**WHAT TO PRODUCE:** For each line below that contains the string "computer", copy that line.

──────── MATERIAL FOR THIS EXERCISE

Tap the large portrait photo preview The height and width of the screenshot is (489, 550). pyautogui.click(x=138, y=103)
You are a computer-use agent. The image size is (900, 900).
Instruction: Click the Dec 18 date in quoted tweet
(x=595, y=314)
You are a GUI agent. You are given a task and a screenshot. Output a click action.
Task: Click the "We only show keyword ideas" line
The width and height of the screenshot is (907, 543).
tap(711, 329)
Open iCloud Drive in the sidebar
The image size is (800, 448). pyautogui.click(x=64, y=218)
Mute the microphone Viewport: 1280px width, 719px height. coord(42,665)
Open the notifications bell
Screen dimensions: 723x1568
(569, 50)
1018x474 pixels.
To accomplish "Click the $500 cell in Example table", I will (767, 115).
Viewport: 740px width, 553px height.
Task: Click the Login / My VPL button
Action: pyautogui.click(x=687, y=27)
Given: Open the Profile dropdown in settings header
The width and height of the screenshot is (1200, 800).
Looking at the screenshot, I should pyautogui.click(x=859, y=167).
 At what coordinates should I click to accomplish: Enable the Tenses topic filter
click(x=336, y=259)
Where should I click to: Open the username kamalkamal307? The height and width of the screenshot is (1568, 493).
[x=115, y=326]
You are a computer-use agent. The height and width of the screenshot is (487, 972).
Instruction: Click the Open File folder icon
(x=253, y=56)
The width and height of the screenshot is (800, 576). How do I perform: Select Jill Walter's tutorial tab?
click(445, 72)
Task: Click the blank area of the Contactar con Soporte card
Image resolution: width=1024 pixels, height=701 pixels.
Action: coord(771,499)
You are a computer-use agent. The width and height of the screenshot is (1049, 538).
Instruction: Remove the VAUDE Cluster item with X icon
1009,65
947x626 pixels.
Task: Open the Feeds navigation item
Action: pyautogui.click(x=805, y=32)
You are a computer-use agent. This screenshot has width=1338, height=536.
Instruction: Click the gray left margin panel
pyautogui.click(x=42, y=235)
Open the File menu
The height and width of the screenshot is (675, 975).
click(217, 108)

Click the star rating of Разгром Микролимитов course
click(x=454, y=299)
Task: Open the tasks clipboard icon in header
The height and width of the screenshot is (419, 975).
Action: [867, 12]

────────────────

**EXPECTED ANSWER:**
You are a computer-use agent. The image size is (900, 900).
You are a computer-use agent. The height and width of the screenshot is (487, 972).
You are a computer-use agent. The width and height of the screenshot is (1049, 538).
You are a computer-use agent. This screenshot has width=1338, height=536.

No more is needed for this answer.